Data excerpts
━━━━

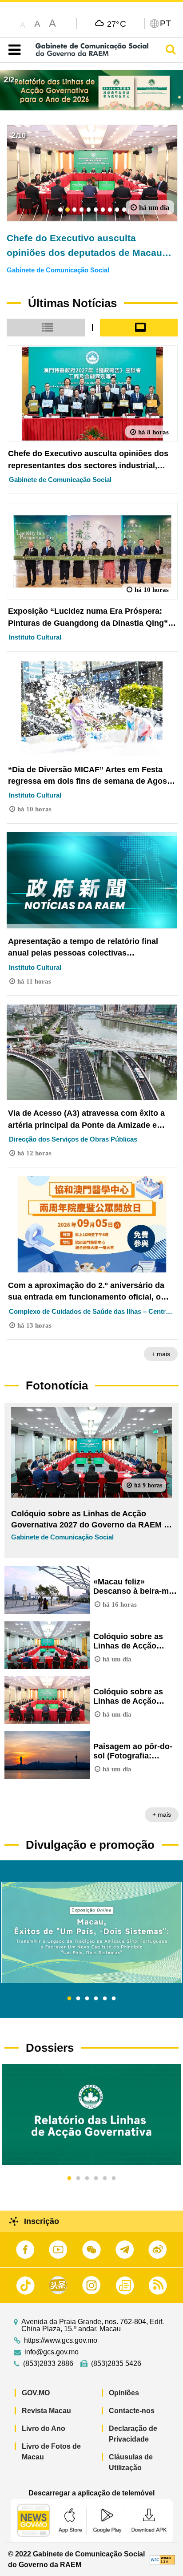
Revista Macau (46, 2410)
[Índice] (12, 50)
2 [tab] (78, 1998)
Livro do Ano (43, 2428)
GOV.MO (36, 2393)
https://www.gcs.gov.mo (60, 2340)
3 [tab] (87, 1998)
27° (116, 23)
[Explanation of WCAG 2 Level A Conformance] (162, 2559)
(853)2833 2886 (48, 2363)
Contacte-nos (132, 2410)
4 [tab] (96, 1998)
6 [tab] (113, 1998)
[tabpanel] (91, 1932)
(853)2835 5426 (116, 2363)
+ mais (160, 1353)
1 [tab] (69, 1998)
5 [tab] (104, 1998)
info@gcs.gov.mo (51, 2352)
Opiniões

━━━━

The output consists solely of the lines from the line that contains "[tabpanel] (91, 1932)" through the final line of the data.

▶ SOLUTION TO THIS EXERCISE
[tabpanel] (91, 1932)
(853)2835 5426 (116, 2363)
+ mais (160, 1353)
1 [tab] (69, 1998)
5 [tab] (104, 1998)
info@gcs.gov.mo (51, 2352)
Opiniões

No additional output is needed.